◆ **Given records**
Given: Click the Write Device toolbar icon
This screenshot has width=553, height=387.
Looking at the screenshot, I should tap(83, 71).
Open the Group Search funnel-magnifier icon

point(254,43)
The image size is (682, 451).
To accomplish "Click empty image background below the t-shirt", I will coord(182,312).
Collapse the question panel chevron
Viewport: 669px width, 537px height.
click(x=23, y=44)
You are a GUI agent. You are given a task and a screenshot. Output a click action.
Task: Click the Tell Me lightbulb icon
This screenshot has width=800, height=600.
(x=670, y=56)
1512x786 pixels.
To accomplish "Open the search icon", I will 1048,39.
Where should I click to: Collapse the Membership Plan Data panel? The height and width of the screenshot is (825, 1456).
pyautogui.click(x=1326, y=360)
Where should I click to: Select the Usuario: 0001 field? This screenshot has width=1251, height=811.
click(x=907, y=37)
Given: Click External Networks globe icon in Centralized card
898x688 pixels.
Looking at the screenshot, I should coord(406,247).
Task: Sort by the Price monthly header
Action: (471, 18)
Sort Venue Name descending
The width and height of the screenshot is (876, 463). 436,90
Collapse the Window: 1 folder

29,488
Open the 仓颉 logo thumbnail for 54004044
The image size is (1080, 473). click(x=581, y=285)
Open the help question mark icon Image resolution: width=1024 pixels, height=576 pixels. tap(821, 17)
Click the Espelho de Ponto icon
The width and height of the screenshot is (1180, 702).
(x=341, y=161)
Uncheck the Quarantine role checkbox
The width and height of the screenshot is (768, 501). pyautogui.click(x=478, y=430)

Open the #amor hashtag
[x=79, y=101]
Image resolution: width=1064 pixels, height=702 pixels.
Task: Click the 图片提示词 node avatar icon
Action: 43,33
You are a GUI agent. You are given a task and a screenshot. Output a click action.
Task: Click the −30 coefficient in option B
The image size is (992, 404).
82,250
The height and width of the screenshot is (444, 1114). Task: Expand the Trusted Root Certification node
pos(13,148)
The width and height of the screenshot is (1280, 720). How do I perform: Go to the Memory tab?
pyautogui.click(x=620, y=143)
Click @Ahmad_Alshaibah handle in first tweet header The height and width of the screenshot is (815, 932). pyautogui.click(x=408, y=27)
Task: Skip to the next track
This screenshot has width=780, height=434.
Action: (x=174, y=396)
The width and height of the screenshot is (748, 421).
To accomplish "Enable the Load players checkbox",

◆ **Requirement**
The output should be exactly the lines above from the line containing "Open the 仓颉 logo thumbnail for 54004044" to the line containing "The width and height of the screenshot is (748, 421).", inclusive, with no other lines.

◆ **Exercise response**
Open the 仓颉 logo thumbnail for 54004044
The image size is (1080, 473). click(x=581, y=285)
Open the help question mark icon Image resolution: width=1024 pixels, height=576 pixels. tap(821, 17)
Click the Espelho de Ponto icon
The width and height of the screenshot is (1180, 702).
(x=341, y=161)
Uncheck the Quarantine role checkbox
The width and height of the screenshot is (768, 501). pyautogui.click(x=478, y=430)

Open the #amor hashtag
[x=79, y=101]
Image resolution: width=1064 pixels, height=702 pixels.
Task: Click the 图片提示词 node avatar icon
Action: 43,33
You are a GUI agent. You are given a task and a screenshot. Output a click action.
Task: Click the −30 coefficient in option B
The image size is (992, 404).
82,250
The height and width of the screenshot is (444, 1114). Task: Expand the Trusted Root Certification node
pos(13,148)
The width and height of the screenshot is (1280, 720). How do I perform: Go to the Memory tab?
pyautogui.click(x=620, y=143)
Click @Ahmad_Alshaibah handle in first tweet header The height and width of the screenshot is (815, 932). pyautogui.click(x=408, y=27)
Task: Skip to the next track
This screenshot has width=780, height=434.
Action: (x=174, y=396)
The width and height of the screenshot is (748, 421).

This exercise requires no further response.